Despite Williams' success in the NFL, he said, “From the first time I stepped on a football field, everybody told me I couldn't do it.  It seems like every year I found a way to prove everybody wrong. If you say I can't do it I'm going to prove you wrong.” Williams overcame playing college ball at a virtually unknown school (Texas A&M Kingsville), a small frame (5 foot 10, 177 pounds), and going undrafted by NFL teams.

Tampa Bay Buccaneers head coach Tony Dungy brought him on as an undrafted free agent in 1996. Williams said about these early years in the NFL, “I remember those last phone calls when they were making the final cuts my rookie year.  It was me and Jeff Gooch, and we were sitting around waiting for that phone call. We called it the Grim Reaper. Everyone was packing up and getting ready to go home and we were still waiting. Then they came around and said ‘Did you get the call? No? Then you're good.’  I remember Jeff and I just falling back and saying, ‘Yeah!’”

As an NFL rookie he established himself as Tampa Bay’s primary kick and punt return man by the end of the season. He earned the NFC’s Special Team’s Player of the Month award for December that first year in 1996.
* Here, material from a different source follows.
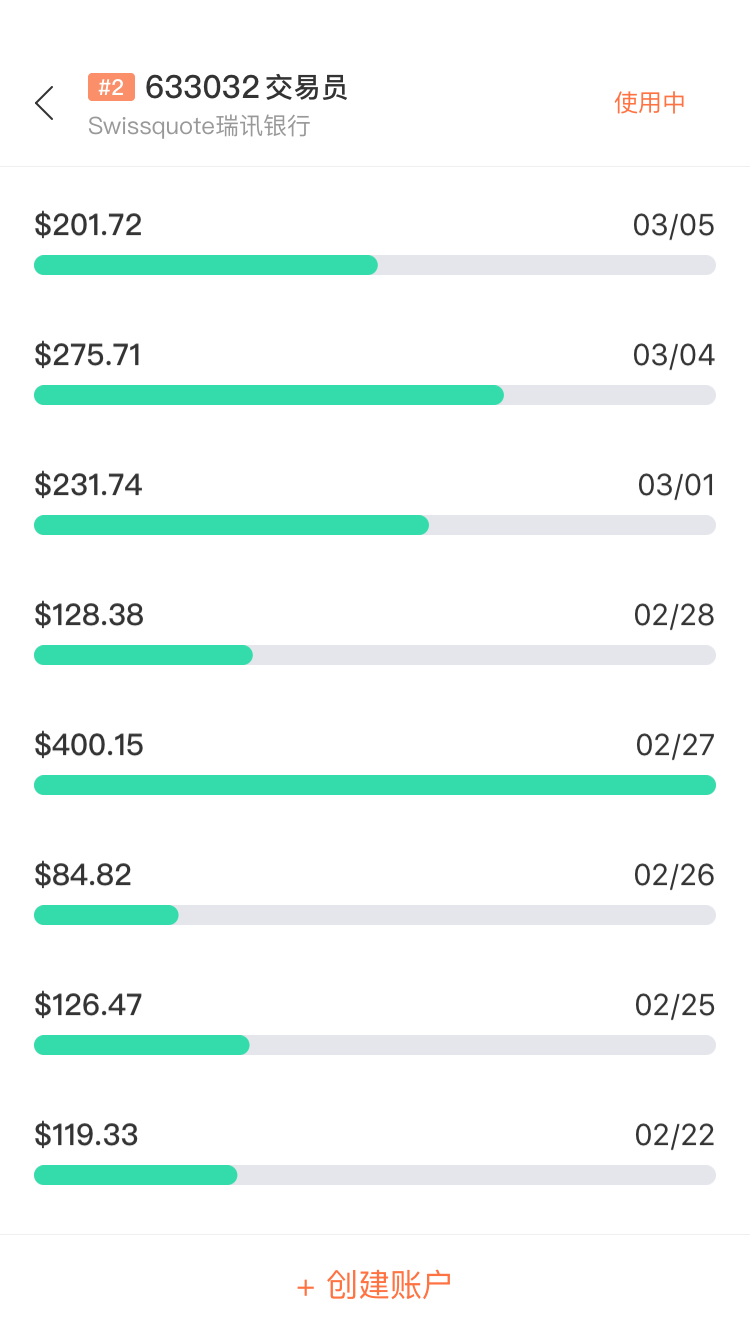Go back using the left arrow

point(44,103)
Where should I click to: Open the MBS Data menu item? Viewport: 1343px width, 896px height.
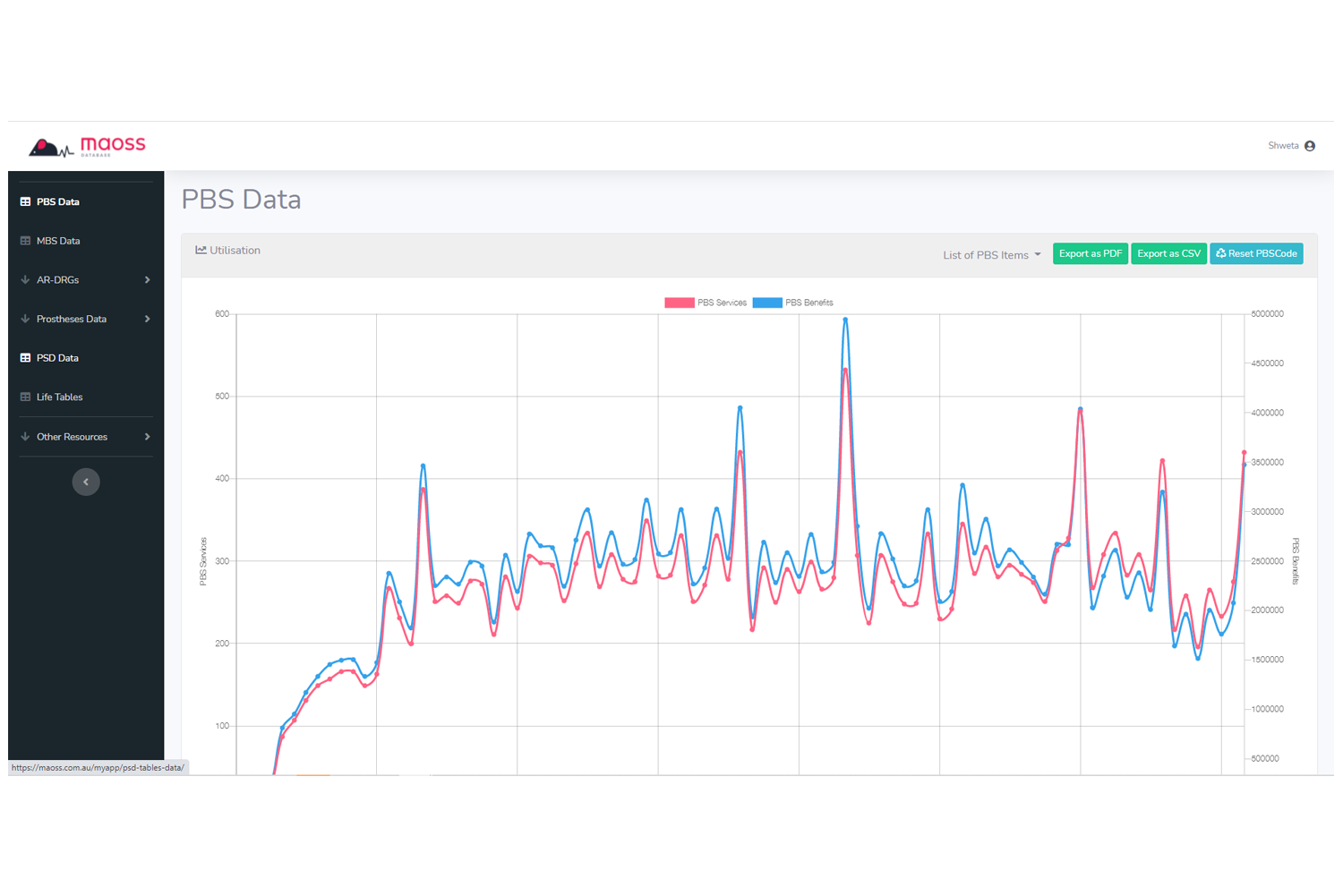coord(58,241)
Williams parlayed his success as a return man into more reps as a wide-receiver.  His 1997 campaign was his best ever at wideout; he achieved 486 receiving yards and 4 touchdowns in that role. Williams also continued to be a successful punt return specialist, and was picked as a candidate to end the Bucs’ kickoff-return drought. The team had never returned a kick for a touchdown in its 30-year history. However, the majority of Williams' success concerned return punts and not on kickoffs; and the team would not return a kick until Micheal Spurlock did so in 2007.

Although he was not successful at kickoffs, Williams scored with some regularity as a punt-returner, recording one touchdown each in the 1996 and 1997 seasons as well as one each year from 2000 to 2002.

At the end of the 2002 season he achieved the game's highest honor by becoming a Super Bowl Champion. A member of the first championship Tampa Bay squad; Williams’ Bucs were led by Hall of Famers linebacker Derrick Brooks and defensive tackle Warren Sapp on defense, and game-manager quarterback Brad Johnson on offense.  Behind head coach Jon Gruden, the Buccaneers went 12-4 during the regular season, defeated their chief rivals the Philadelphia Eagles in the NFC Championship game, and dominated the Super Bowl against the Oakland Raiders, winning 48-21 to bring the Lombardi Trophy to the Tampa Bay area.

Williams left Tampa Bay after the following season and signed with the Arizona Cardinals, playing one year in the desert before leaving the NFL for good at the end of the 2004 season.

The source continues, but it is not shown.